PROBLEM DESCRIPTION -
Look through the entries below and copy exactly the part that begins with the line containing "Click the blue checkmark icon for RSS content" and ends with the line containing "table by ID". Do not copy the pictures.

Start of PROVIDED RECORDS

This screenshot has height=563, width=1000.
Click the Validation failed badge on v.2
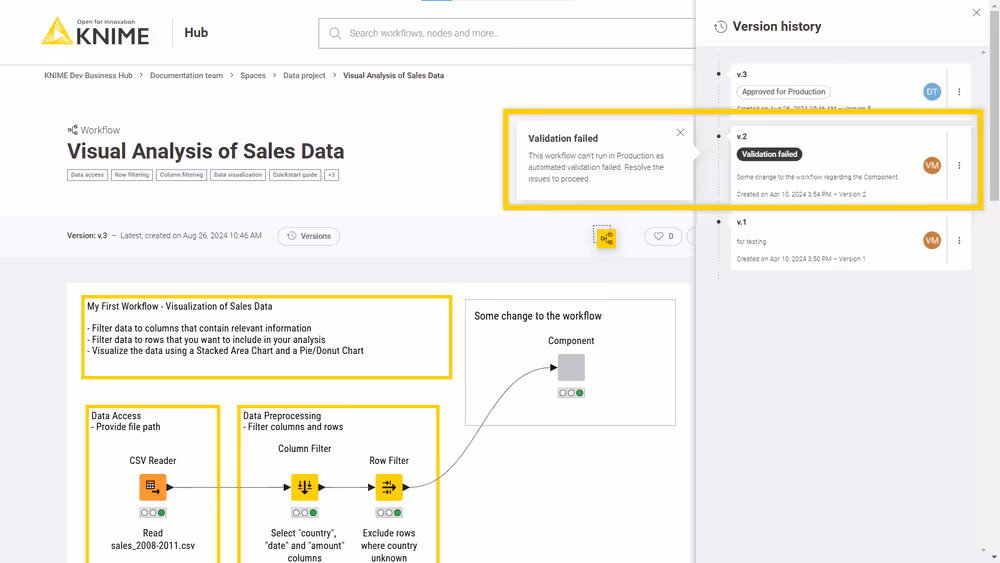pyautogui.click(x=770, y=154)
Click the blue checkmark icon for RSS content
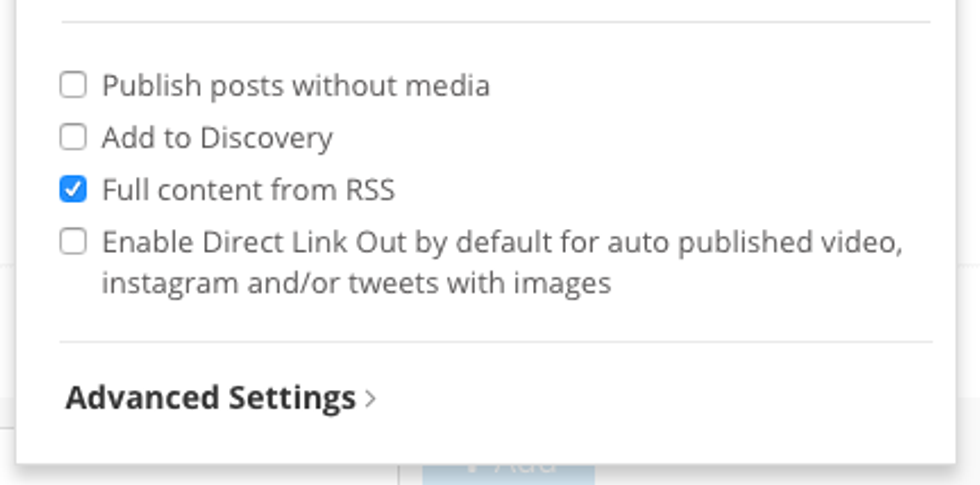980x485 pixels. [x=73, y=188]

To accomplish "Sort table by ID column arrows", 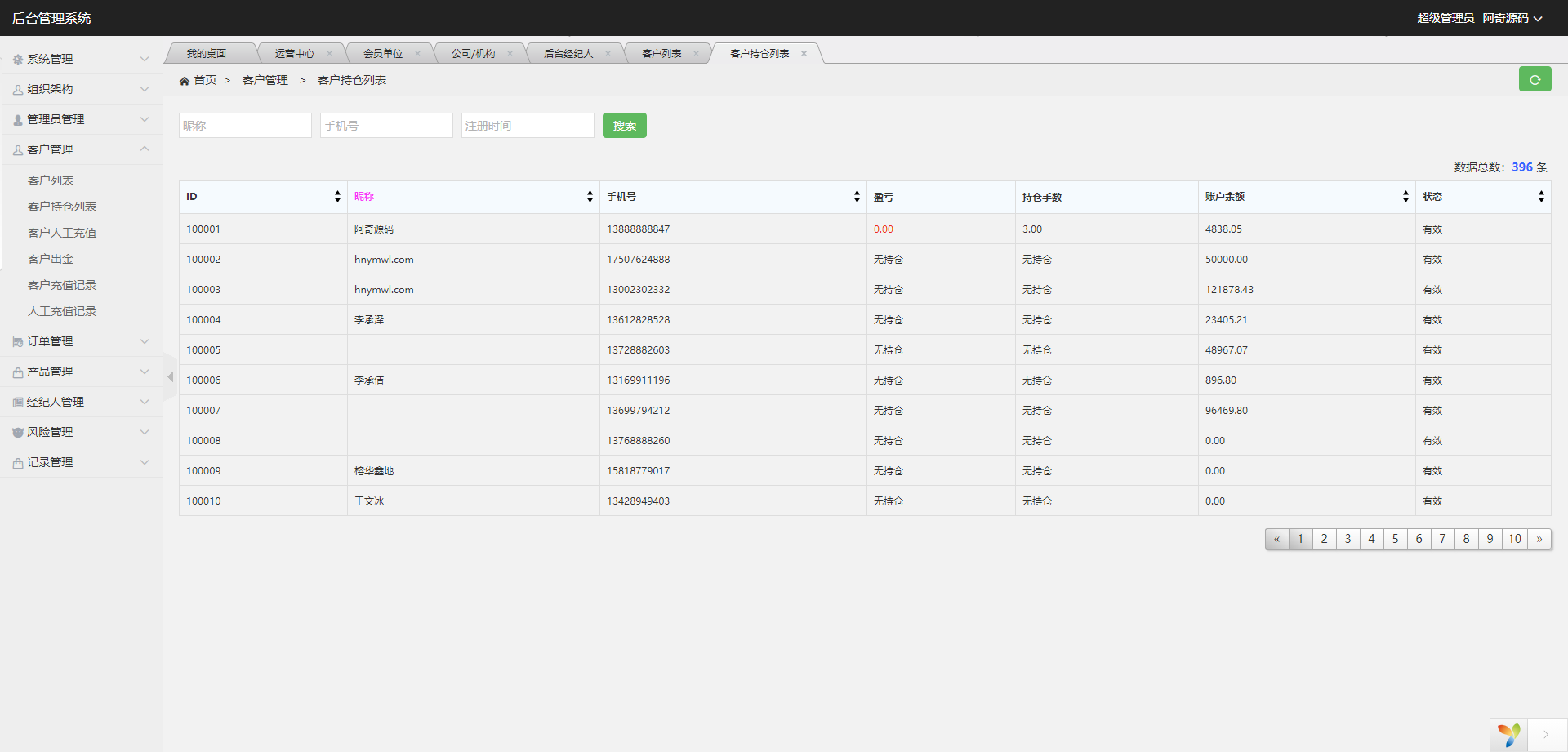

End of PROVIDED RECORDS
Start of PROVIDED RECORDS

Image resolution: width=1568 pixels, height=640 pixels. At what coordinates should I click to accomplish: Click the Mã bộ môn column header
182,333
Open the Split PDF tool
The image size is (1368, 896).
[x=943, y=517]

End of PROVIDED RECORDS

RESULT -
Click the blue checkmark icon for RSS content
980x485 pixels. [x=73, y=188]

To accomplish "Sort table by ID column arrows", 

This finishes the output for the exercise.